I would like to know what size and type of feeder wire and feeder breaker do I need for my basement subpanel where I am planning to add six 15 Amp circuits, and three 20 Amp circuits. This will be 2' away from the main service panel. It will be for lighting and receptacles for bedrooms, a large living area, and a bathroom. I plan on running a 65" HDTV with sound system and 2 video game consoles; one of the rooms will be an office with a PC and printer. The two bedrooms will each have a 32" TV. The bathroom has only an exhaust fan, shower light and vanity light. There will be no heavy equipment.
National Electrical Code says that for general lighting and receptacle circuits, you can use 3 volt-amperes per square foot to calculate the load.
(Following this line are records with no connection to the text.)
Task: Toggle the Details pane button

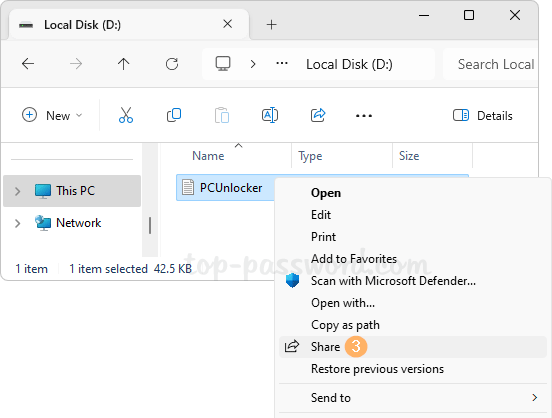Action: [x=483, y=116]
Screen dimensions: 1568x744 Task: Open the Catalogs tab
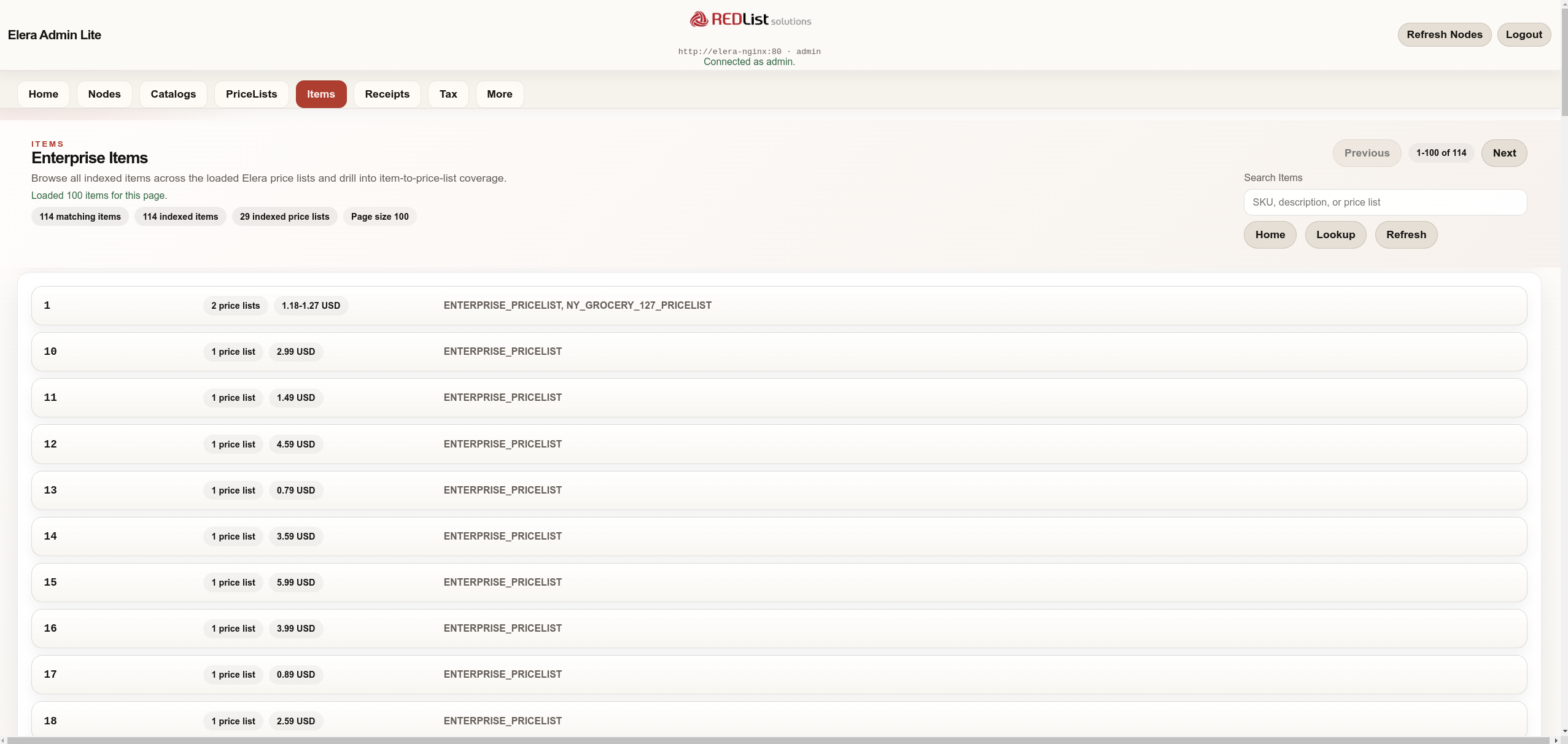(173, 94)
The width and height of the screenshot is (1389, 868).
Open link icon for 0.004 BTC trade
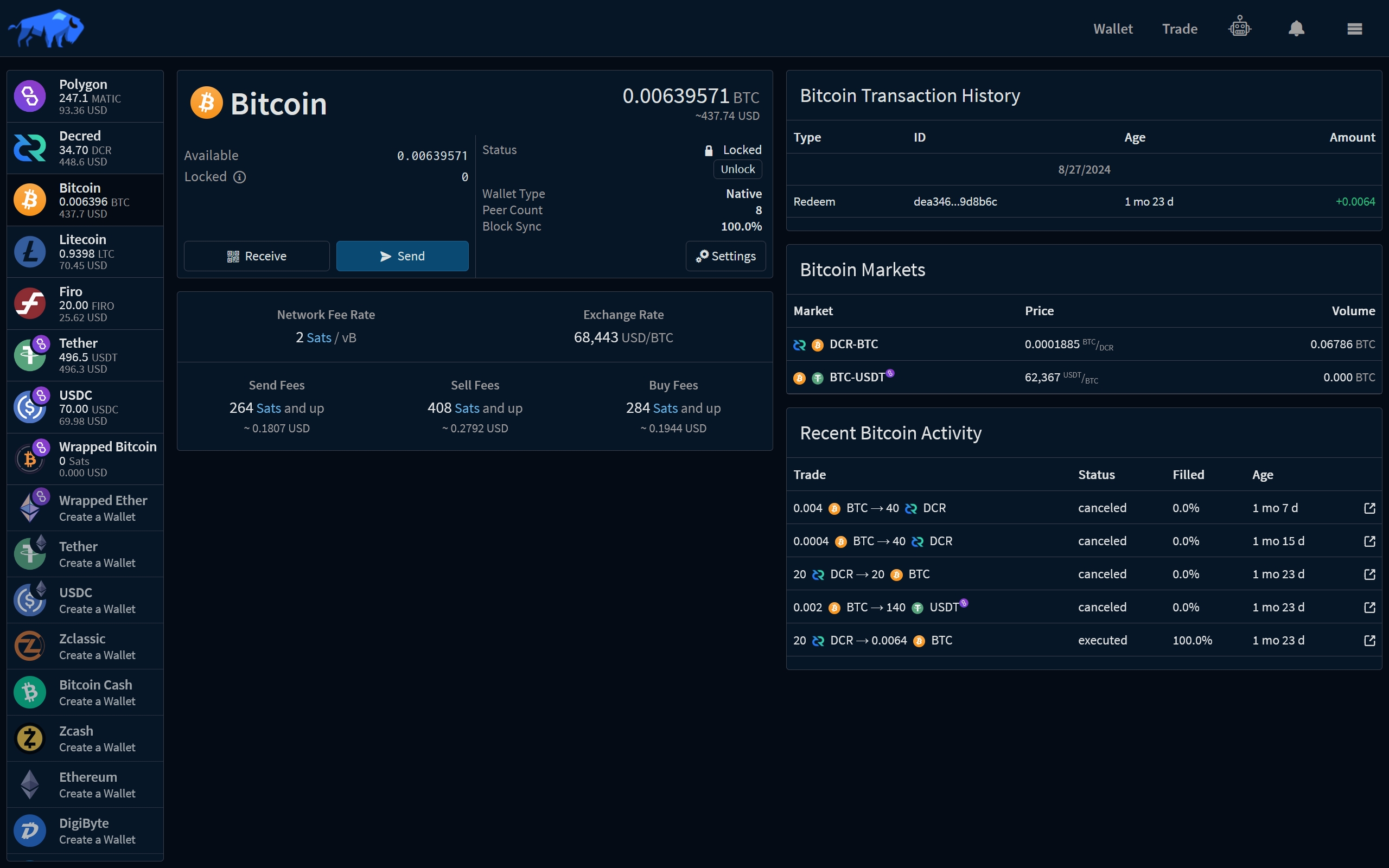point(1369,508)
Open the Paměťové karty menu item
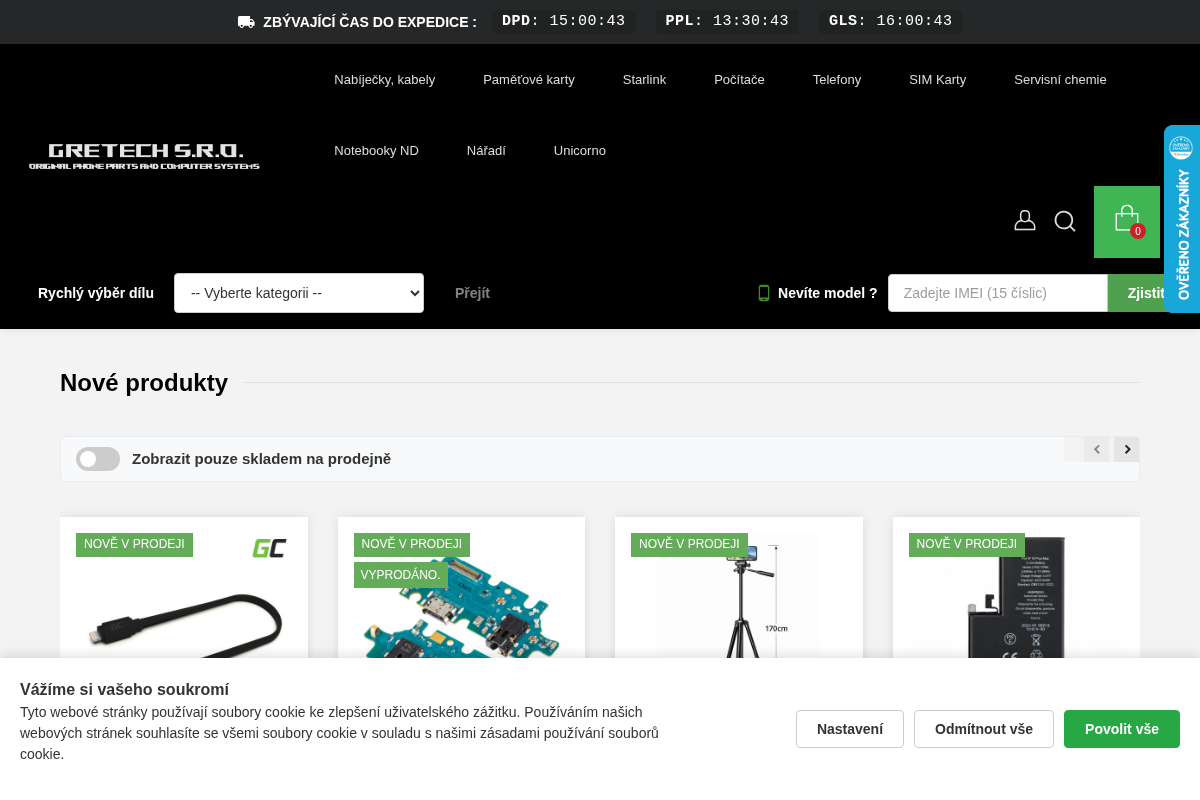1200x800 pixels. pos(529,80)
However, the square footage is calculated from the outside dimensions of the floor area. So when calculating the area, don't forget to include the wall thickness.
National Electrical Code 2014
Chapter 2 Wiring and Protection
Article 220 Branch-Circuit Feeder, and Service Calculations
220.82 Dwelling Unit.
(B) General Loads. The general calculated load shall be not less than 100 percent of the first 10 kVA plus 40 percent of the remainder of the following loads:
(1) 33 volt-amperes/m2 or 3 volt-amperes/ft2 for general lighting and general-use receptacles. The floor area for each floor shall be calculated from the outside dimensions of the dwelling unit. The calculated floor area shall not include open porches, garages, or unused or unfinished spaces not adaptable for future use.
Let's say you're going to be servicing a 1300 square foot area with the panel, and it sounds like you're only planning for 120 volt general lighting and receptacle circuits. The load would be calculated as follows:
3 volt-amperes * 1300 sq.ft. = 3900 VA
3900 VA / 120 Volts = 32.5 amperes
In this scenario, you'd be able to use a 40 ampere double pole breaker in the main panel, and 8 AWG copper or 6 AWG aluminum conductors to feed the panel. However, you may want to leave room for future expansion, so the minimum might not be what you're looking for.
You may in fact want to use a 60 ampere double pole breaker, and 6 AWG copper or 4 AWG aluminum conductors. Even though you only need half that capacity, the cost difference might be worth it if you want the option for future expansion.